Remediation requires normalizing Unicode input in Chi before using values in SQL queries against Cockroachdb. Use a consistent normalization form—NFC is commonly chosen for storage—so that comparisons and constraints behave deterministically.

Example: a Chi route that accepts a user handle and retrieves a profile from Cockroachdb.

// Before: vulnerable to normalization mismatch
// chi is imported and a router is defined
func getUserProfile(w http.ResponseWriter, r *http.Request) {
    vars := chi.URLParams(r)
    handle := vars["handle"]
    var profile Profile
    // Direct concatenation risks normalization mismatch
    row := db.QueryRow(r, "SELECT id, display_name FROM profiles WHERE handle = $1", handle)
    if err := row.Scan(&profile.ID, &profile.DisplayName); err != nil {
        http.Error(w, "not found", http.StatusNotFound)
        return
    }
    json.NewEncoder(w).Encode(profile)
}

// After: normalize before database interaction
import (
    "golang.org/x/text/unicode/norm"
    "strings"
)

const normalizationForm = "NFC"

func normalizeUnicode(s string) string {
    return strings.TrimSpace(norm.NFC.String(s))
}

func getUserProfileSafe(w http.ResponseWriter, r *http.Request) {
    vars := chi.URLParams(r)
    handle := normalizeUnicode(vars["handle"])
    var profile Profile
    row := db.QueryRow(r, "SELECT id, display_name FROM profiles WHERE handle = $1", handle)
    if err := row.Scan(&profile.ID, &profile.DisplayName); err != nil {
        http.Error(w, "not found", http.StatusNotFound)
        return

For bulk operations or upserts, apply normalization to all incoming identifiers before constructing SQL statements.

func upsertProfile(w http.ResponseWriter, r *http.Request) {
    var req struct {
        Handle    string `json:"handle"`
        FullName  string `json:"full_name"`
    }
    if err := json.NewDecoder(r.Body).Decode(&req); err != nil {
        http.Error(w, "bad request", http.StatusBadRequest)
        return
    }
    handle := normalizeUnicode(req.Handle)
    fullName := normalizeUnicode(req.FullName)
    _, err := db.Exec(r.Context(), `
        INSERT INTO profiles (handle, display_name) 
        VALUES ($1, $1) 
        ON CONFLICT (handle) DO UPDATE SET display_name = $2`, handle, fullName)
    if err != nil {
        http.Error(w, "server error", http.StatusInternalServerError)
        return
    }
    w.WriteHeader(http.StatusOK)
}

Additionally, ensure that any indexes and unique constraints in Cockroachdb are defined on the normalized form.
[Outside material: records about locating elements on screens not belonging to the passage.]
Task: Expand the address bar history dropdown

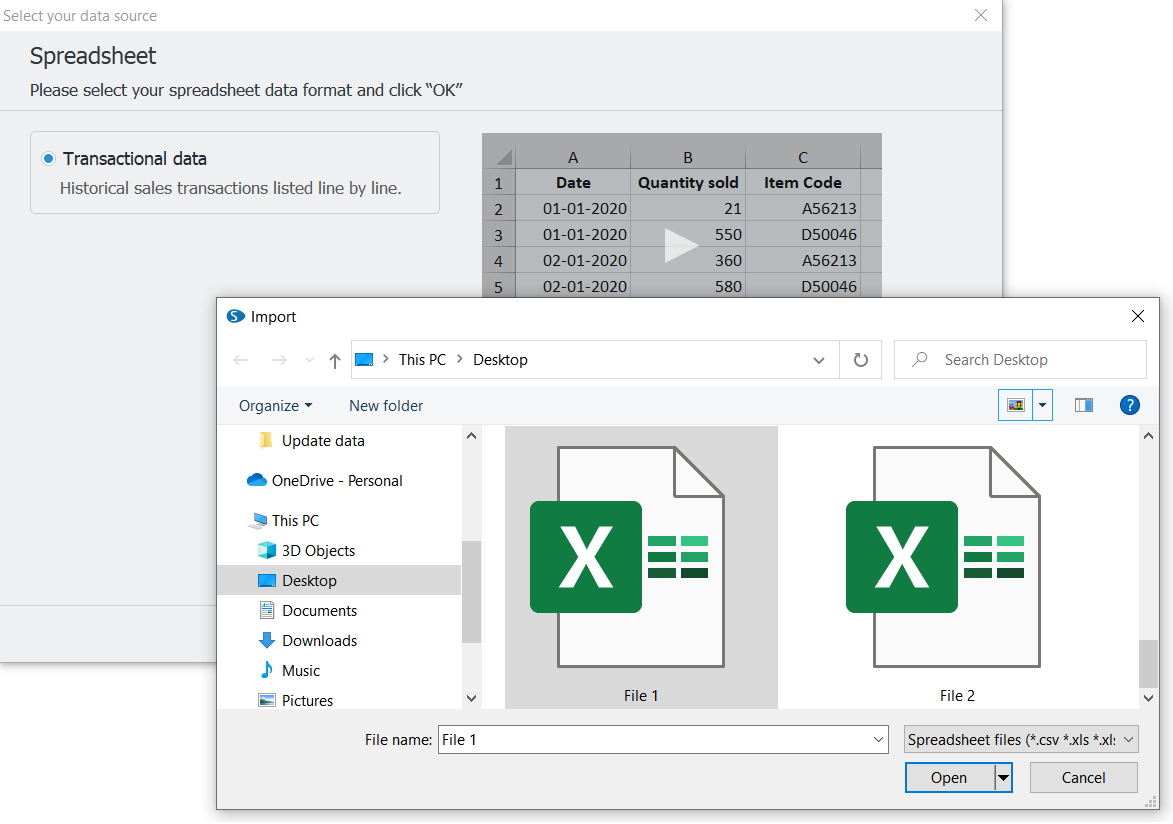Action: point(819,360)
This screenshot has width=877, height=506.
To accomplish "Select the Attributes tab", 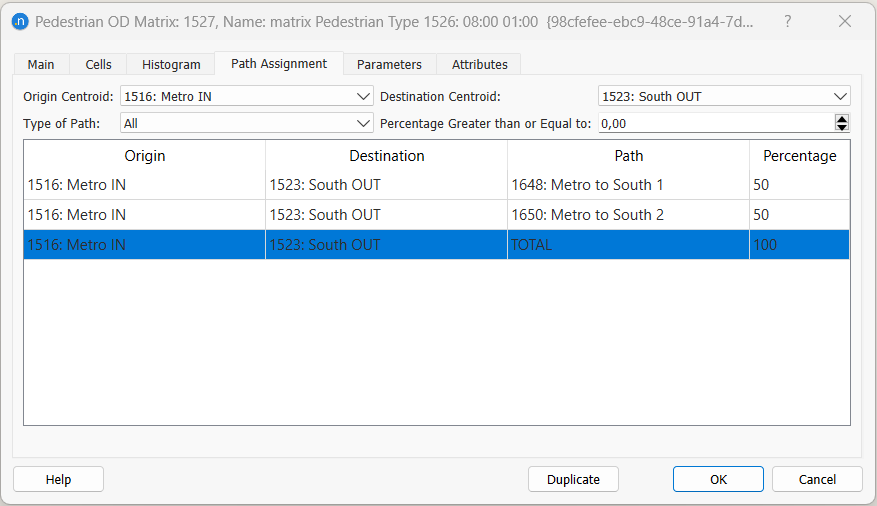I will (479, 64).
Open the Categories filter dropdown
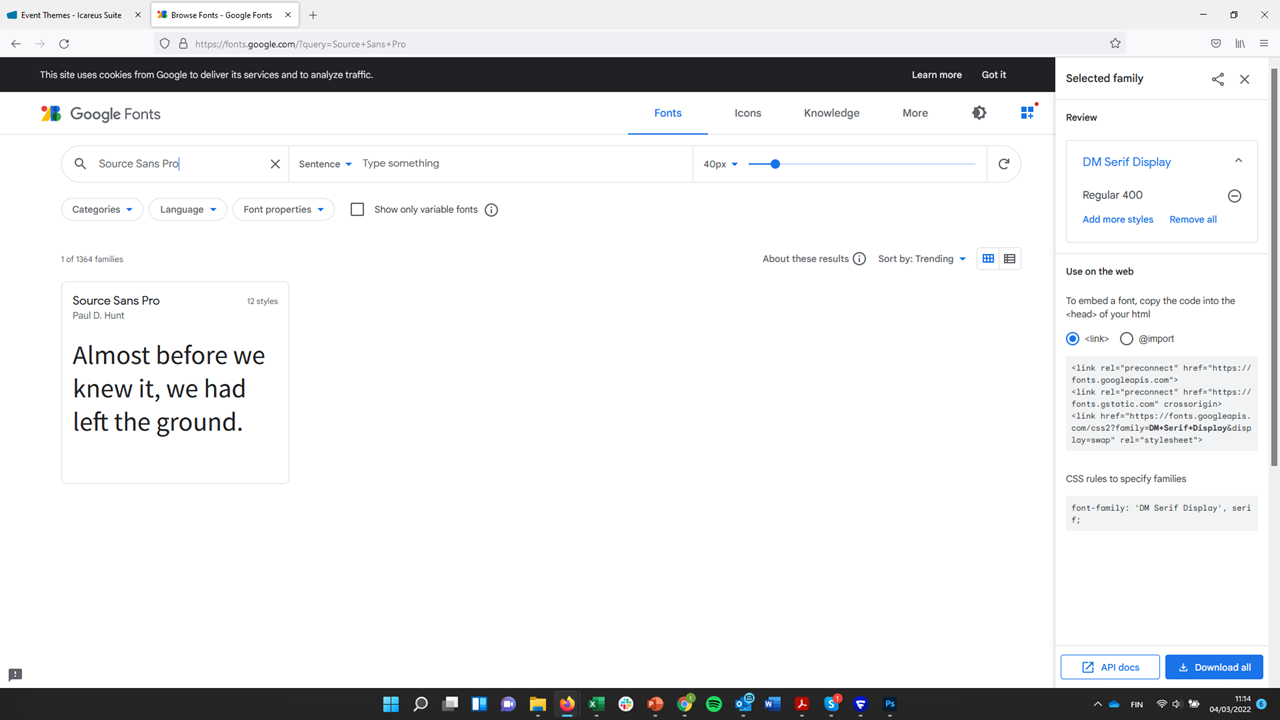The image size is (1280, 720). point(102,210)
If legacy data exists in mixed normalization forms, backfill data using a migration that applies the same normalization function.

-- Normalize existing handles in Cockroachdb
UPDATE profiles SET handle = NFC(handle);
-- Then create or verify a unique index on the normalized column
CREATE UNIQUE INDEX IF NOT EXISTS idx_profiles_handle_normalized ON profiles (handle);

middleBrick’s LLM/AI Security and Input Validation checks can be used to verify that normalization is consistently applied across endpoints and that no raw, unnormalized input is accepted by the database layer.

Frequently Asked Questions

Why does Unicode normalization matter when using Chi and Cockroachdb?
Chi performs route pattern matching on decoded URL path segments, while Cockroachdb stores string values as provided (subject to collation). Without normalization, semantically identical strings can have different binary representations, causing mismatches in equality comparisons, bypassing uniqueness constraints, and enabling authentication bypass or duplicate records.
Can normalization be enforced at the database level instead of in Chi?
Cockroachdb does not provide built-in automatic Unicode normalization for incoming values. Normalization must be applied in the application layer (e.g., in Chi handlers) before values are sent to Cockroachdb. Database-side constraints can then rely on consistently normalized values for indexes and unique checks.